▸ TASK MATERIAL:
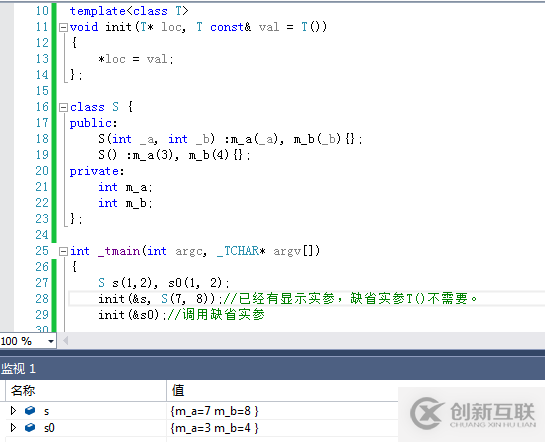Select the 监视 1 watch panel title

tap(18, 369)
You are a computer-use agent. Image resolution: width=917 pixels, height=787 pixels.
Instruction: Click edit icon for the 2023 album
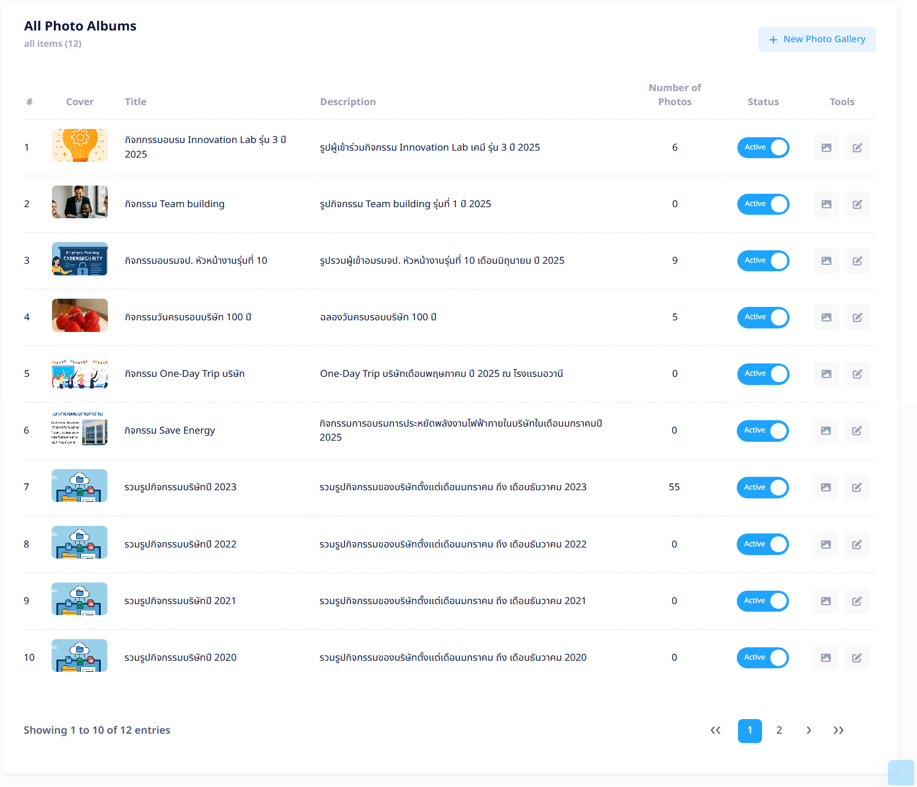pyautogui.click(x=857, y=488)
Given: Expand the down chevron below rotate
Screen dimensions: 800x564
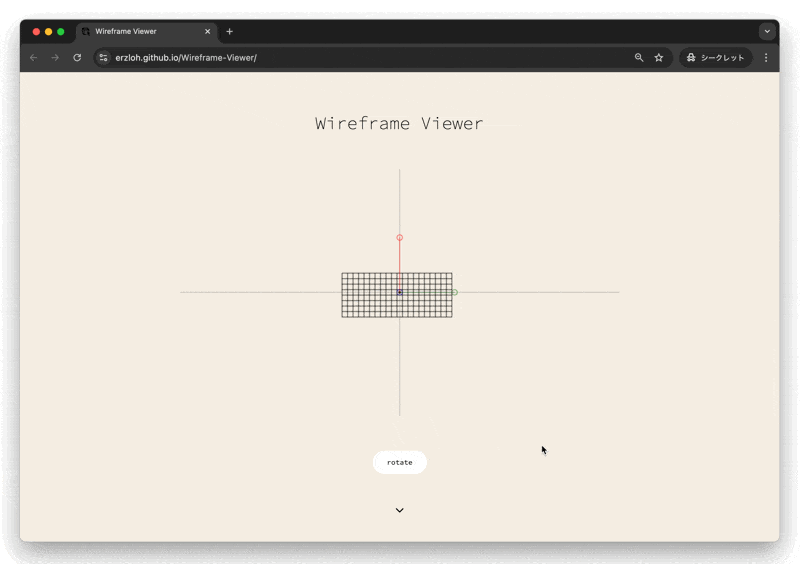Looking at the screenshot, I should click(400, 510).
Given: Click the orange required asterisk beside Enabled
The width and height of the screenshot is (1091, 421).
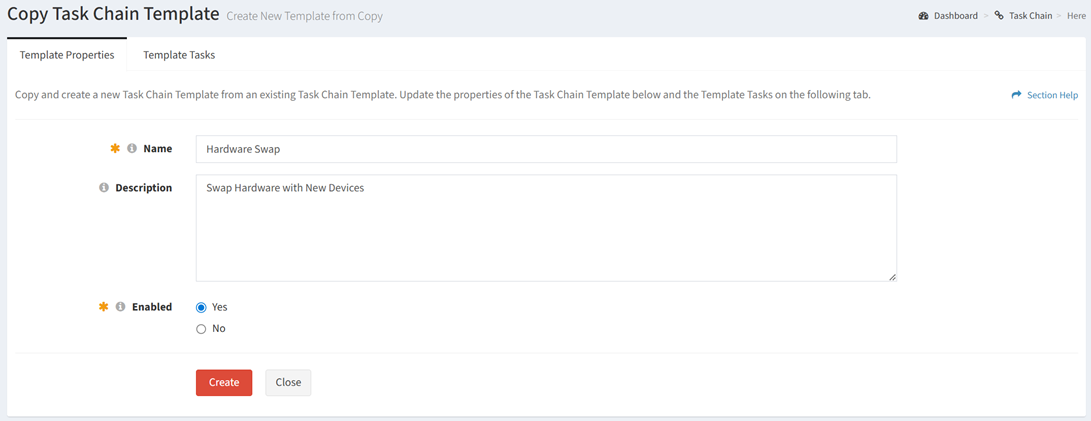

▸ WHAT YOU NEED TO DO: Return exactly the lines that begin with the one containing "Given: Click the" and end with the final line of the data above; include no pictures.

▸ OUTPUT FOR THIS TASK:
Given: Click the orange required asterisk beside Enabled
The width and height of the screenshot is (1091, 421).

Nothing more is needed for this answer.